Focussing in on the metagenomic analysis then, Dylan explained that the microbiomes from rural Bushbuckridge had a significantly higher alpha-diversity than their counterparts in Soweto. Dylan outlined that this was to be expected, as prior studies had shown a decrease in alpha-diversity with and increase in industrialisation. In addition, the sequencing identified a number of genera that were significantly enriched in one community over the other, some of which were also concordant with previous work showing an increase or decrease in prevalence with industrialisation.
So, Dylan explained, the next step was to contextualise these findings with communities at more extreme ends of the lifestyle spectrum. In order to do this, they took publicly available data from communities in the US and Sweden as well as some from a rural community in Madagascar and hunter-gatherer groups from Tanzania.
Comparing these datasets compositionally revealed that the South African metagenomes were placed between those of the more industrial and rural communities, but didn’t cluster along a simple continuum, instead occupying their own unique position in multi-dimensional space. However, a straightforward classification of taxa may not be the complete picture, and so Dylan moved on to explain how they sought to obtain a measure of how much unclassified diversity might be present in the South African cohorts when compared to the other datasets.

→ **EXERCISE**
Extend the account of Dylan's South African microbiome study by picking up after its final sentence. You can set the items aside, since none of the work depends on them.

Stored entries

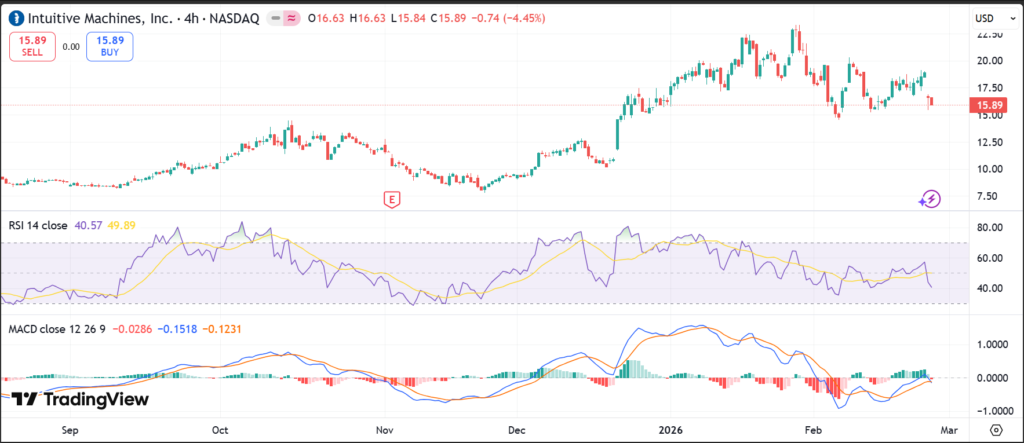Image resolution: width=1024 pixels, height=443 pixels.
Task: Toggle the gray minus market status pill
Action: [272, 18]
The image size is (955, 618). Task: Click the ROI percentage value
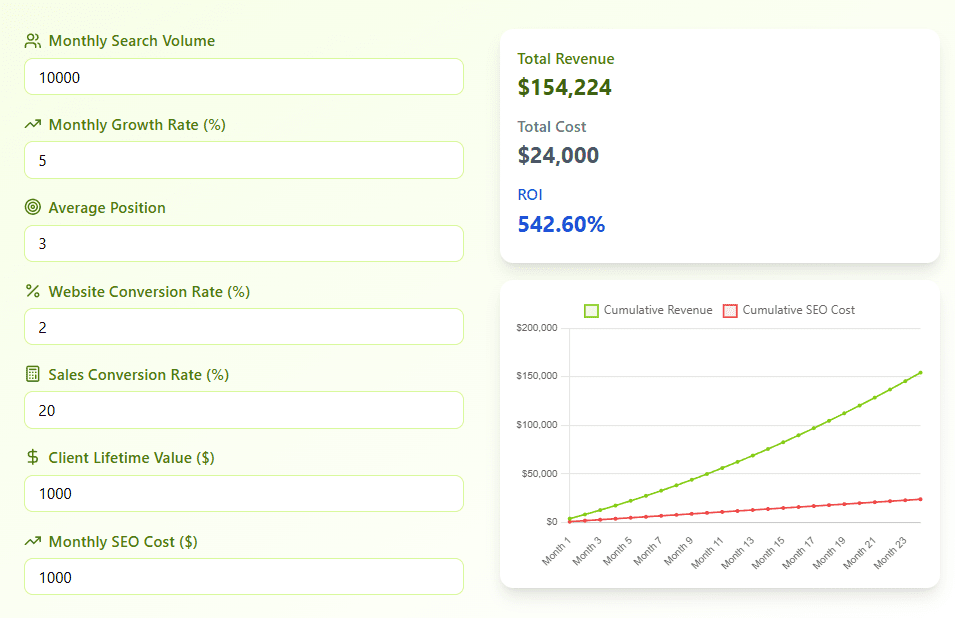[561, 225]
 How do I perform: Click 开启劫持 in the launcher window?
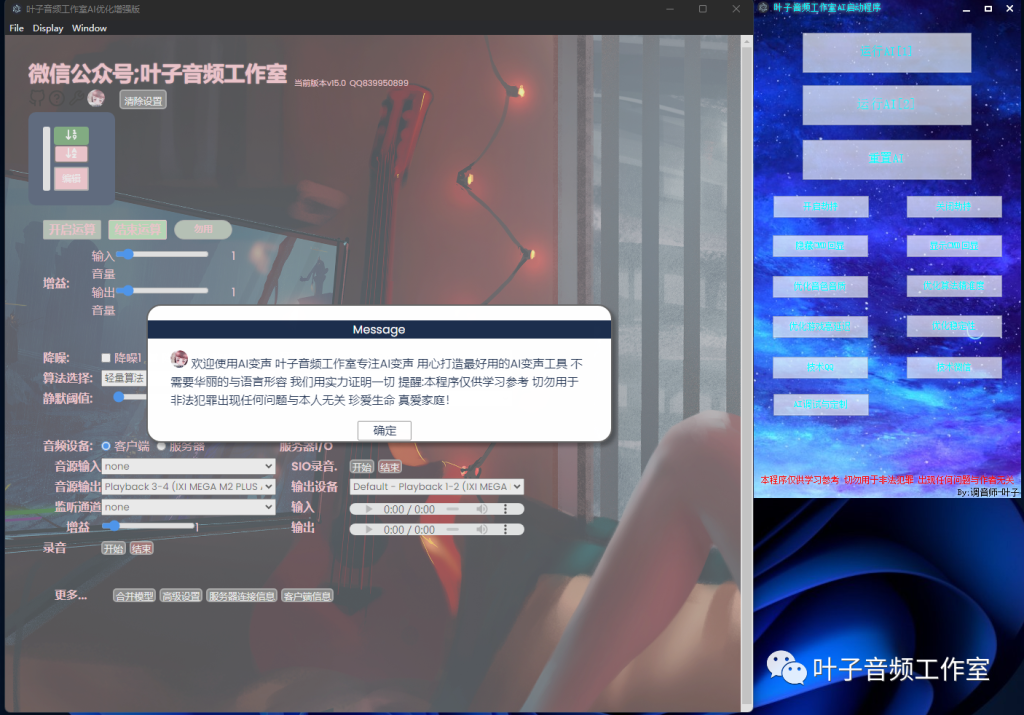click(821, 207)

→ **RESULT FOR THIS EXERCISE**
Quantifying the proportion of reads classified found that the more rural the community, the lower the percentage of reads that classify to the existing reference databases. This, Dylan indicated, implies that the taxa in these communities are not available and represented in the databases, which posed the question of what was not present. To determine this, the team sought to perform de novo genome assembly. For the highest chance of generating complete genomes, they needed high-quality DNA to generate long reads for metagenomic assembly.
Previous work by Eli Moss in the team had established a process for this, beginning with a high-molecular weight DNA extraction before sequencing with nanopore, basecalling with Guppy and assembling with Flye before final polishing and circularisation steps. By applying this process to the South African samples, the team were able to circularise many genomes, including the first circular genomes for many taxa with very few or no public references.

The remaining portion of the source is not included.